Jakarta – Badan Pengelola Dana Lingkungan Hidup (BPDLH) kini tengah mematangkan strategi untuk melakukan diversifikasi portofolio pendanaan di luar sektor tradisional.
Langkah ini diambil untuk menggeser ketergantungan pendanaan yang selama ini masih terkonsentrasi pada sektor kehutanan dan pertanian.
Direktur Utama BPDLH, Joko Tri Haryanto, mengungkapkan bahwa saat ini mayoritas modal yang dikelola lembaganya masih terserap ke sektor Agriculture, Forestry, and Other Land Use (AFOLU).
“Kalau secara total dari nilai komitmen BPDLH, AFOLU itu mungkin hampir di atas 40 persen,” ujar Joko saat ditemui di Kantor Kementerian Koordinator Bidang Pangan, Rabu (22/7), sebagaimana dikutip dari keterangan resmi yang dirilis pada Sabtu (25/7).
BPDLH sendiri merupakan badan layanan umum (BLU) di bawah naungan Kementerian Keuangan yang memiliki mandat khusus untuk menghimpun, mengelola, serta menyalurkan dana bagi program perlindungan lingkungan dan perubahan iklim.
Namun, terdapat wacana strategis untuk memindahkan koordinasi badan ini ke bawah Kementerian Koordinator Bidang Pangan.
Langkah tersebut dinilai relevan mengingat kementerian tersebut kini menaungi Kementerian Lingkungan Hidup serta Kementerian Kehutanan.
Hingga saat ini, BPDLH tercatat mengelola dana komitmen dengan total nilai mencapai US$1,3 miliar atau setara dengan Rp22 triliun.
Dana tersebut bersumber dari akumulasi hibah serta investasi yang berasal dari pemerintah, lembaga internasional, filantropi, hingga sektor swasta.

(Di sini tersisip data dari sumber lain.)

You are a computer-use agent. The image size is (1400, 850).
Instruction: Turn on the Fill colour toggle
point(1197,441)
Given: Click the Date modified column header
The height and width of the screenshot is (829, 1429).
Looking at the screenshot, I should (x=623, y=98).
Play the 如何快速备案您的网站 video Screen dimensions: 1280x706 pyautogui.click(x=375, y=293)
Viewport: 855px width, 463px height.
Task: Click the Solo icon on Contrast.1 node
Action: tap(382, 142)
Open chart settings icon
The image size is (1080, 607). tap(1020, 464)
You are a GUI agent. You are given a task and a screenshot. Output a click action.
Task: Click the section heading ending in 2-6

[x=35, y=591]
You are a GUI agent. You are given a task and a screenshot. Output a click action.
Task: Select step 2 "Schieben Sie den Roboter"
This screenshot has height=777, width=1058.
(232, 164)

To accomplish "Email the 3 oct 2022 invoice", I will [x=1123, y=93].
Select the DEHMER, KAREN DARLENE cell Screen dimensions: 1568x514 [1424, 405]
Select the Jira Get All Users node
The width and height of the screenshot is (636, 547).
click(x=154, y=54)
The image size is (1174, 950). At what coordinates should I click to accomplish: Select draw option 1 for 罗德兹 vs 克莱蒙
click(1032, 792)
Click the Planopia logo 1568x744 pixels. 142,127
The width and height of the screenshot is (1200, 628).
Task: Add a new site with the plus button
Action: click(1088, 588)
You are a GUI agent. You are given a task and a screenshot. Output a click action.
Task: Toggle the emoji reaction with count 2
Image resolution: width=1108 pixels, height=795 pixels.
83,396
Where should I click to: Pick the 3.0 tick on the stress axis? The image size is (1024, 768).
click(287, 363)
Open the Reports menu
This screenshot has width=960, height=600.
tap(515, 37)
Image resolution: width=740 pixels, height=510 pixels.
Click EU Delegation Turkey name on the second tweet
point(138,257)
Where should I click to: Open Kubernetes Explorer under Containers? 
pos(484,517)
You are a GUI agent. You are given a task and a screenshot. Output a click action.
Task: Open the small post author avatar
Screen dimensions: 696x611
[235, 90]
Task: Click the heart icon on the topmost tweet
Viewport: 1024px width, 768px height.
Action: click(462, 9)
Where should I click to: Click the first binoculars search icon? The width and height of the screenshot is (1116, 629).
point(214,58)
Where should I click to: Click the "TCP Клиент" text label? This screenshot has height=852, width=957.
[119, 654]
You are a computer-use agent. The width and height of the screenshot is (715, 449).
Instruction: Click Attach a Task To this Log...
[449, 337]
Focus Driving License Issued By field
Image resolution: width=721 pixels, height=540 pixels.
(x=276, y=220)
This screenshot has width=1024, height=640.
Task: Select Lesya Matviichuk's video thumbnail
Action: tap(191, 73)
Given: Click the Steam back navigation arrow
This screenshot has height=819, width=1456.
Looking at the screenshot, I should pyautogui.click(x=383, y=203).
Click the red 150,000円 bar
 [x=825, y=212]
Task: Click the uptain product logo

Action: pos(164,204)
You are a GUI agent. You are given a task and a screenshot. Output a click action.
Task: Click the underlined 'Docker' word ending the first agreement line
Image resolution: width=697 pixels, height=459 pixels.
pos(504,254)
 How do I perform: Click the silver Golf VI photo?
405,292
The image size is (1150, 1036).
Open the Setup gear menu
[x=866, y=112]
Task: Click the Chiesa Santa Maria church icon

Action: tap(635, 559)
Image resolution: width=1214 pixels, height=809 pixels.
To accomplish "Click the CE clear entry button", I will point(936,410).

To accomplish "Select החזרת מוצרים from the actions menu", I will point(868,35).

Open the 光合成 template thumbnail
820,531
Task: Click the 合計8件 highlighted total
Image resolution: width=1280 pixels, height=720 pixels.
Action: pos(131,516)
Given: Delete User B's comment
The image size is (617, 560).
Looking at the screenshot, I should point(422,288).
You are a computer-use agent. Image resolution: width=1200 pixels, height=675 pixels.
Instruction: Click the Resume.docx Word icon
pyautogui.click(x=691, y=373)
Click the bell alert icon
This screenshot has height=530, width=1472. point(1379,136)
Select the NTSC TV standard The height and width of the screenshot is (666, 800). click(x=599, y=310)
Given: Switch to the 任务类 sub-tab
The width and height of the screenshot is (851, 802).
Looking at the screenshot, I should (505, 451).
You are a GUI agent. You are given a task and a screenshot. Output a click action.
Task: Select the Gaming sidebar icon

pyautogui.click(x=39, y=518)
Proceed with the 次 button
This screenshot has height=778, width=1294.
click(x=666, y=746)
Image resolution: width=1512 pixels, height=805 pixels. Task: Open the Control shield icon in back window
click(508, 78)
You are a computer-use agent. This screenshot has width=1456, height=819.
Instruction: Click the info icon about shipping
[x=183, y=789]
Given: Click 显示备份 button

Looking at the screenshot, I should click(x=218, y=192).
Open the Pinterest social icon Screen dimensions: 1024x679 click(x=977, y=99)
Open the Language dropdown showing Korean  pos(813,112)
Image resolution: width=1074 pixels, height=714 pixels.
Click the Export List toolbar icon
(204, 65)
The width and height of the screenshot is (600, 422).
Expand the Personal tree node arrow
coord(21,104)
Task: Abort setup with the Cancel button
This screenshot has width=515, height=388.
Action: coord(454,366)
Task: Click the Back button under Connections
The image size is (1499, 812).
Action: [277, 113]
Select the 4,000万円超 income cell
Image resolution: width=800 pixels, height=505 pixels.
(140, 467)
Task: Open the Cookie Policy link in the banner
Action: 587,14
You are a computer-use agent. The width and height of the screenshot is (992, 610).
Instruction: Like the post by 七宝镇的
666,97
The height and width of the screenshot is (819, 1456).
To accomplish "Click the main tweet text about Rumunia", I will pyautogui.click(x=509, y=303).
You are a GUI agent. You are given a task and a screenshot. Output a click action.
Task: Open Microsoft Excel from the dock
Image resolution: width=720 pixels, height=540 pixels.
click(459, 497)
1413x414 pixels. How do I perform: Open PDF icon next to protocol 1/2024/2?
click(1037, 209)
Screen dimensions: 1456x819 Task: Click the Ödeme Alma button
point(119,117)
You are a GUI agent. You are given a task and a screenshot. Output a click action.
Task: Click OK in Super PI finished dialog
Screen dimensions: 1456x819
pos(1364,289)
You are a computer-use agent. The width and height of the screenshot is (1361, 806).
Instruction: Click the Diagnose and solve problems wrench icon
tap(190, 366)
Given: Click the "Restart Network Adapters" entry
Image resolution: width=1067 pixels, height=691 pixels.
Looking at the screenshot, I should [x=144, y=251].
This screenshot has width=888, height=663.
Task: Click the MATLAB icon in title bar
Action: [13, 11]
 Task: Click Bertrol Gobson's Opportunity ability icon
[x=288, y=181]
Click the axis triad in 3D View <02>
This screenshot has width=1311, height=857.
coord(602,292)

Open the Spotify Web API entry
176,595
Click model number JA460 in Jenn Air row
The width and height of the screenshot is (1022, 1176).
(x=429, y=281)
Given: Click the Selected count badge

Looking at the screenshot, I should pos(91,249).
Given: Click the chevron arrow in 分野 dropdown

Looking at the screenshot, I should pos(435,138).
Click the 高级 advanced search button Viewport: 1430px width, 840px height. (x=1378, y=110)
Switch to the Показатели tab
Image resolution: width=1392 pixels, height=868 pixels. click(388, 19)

“Penyalurannya tidak harus setahun selesai juga, ada yang lima tahun, ada yang tujuh tahun, ada yang sepuluh tahun,” jelas Joko lebih lanjut.
Dalam lima tahun masa operasionalnya, BPDLH telah menangani 21 proyek, di mana delapan di antaranya telah berhasil dirampungkan.
Ke depan, BPDLH mulai membidik sektor-sektor potensial lainnya seperti pengelolaan sampah, limbah, energi, industri, transportasi, hingga sektor kelautan dan perikanan.
Khusus untuk sektor persampahan, BPDLH menargetkan pembiayaan pada pengelolaan sampah dari tingkat hulu yang melibatkan peran aktif masyarakat.
“Kelompok masyarakat, komunitas, pengelola daur ulang sampah, social entrepreneur, bank sampah induk dan unit,” imbuh Joko.
Selain memperluas jangkauan proyek, BPDLH juga tengah menjajaki potensi keterlibatan sebagai pengelola dana Extended Producer Responsibility (EPR).
Skema EPR sendiri sedang disusun oleh Kementerian Lingkungan Hidup untuk mengatur tanggung jawab produsen terhadap produk pasca-konsumsi.
Salah satu poin krusial yang tengah dibahas adalah pembentukan Producer Responsibility Organization (PRO) yang akan mengelola dana tersebut.
“Disampaikan bahwa BPDLH punya potensi untuk mengelola pendanaan, khususnya dari sisi PRO,” tegas Joko.
Dalam desain skema yang sedang disusun, Kementerian Lingkungan Hidup bersama kementerian teknis terkait akan bertindak sebagai project board committee.
Sementara itu, pihak PRO akan bekerja sama secara langsung dengan BPDLH untuk mengelola dana yang telah dihimpun dari para produsen.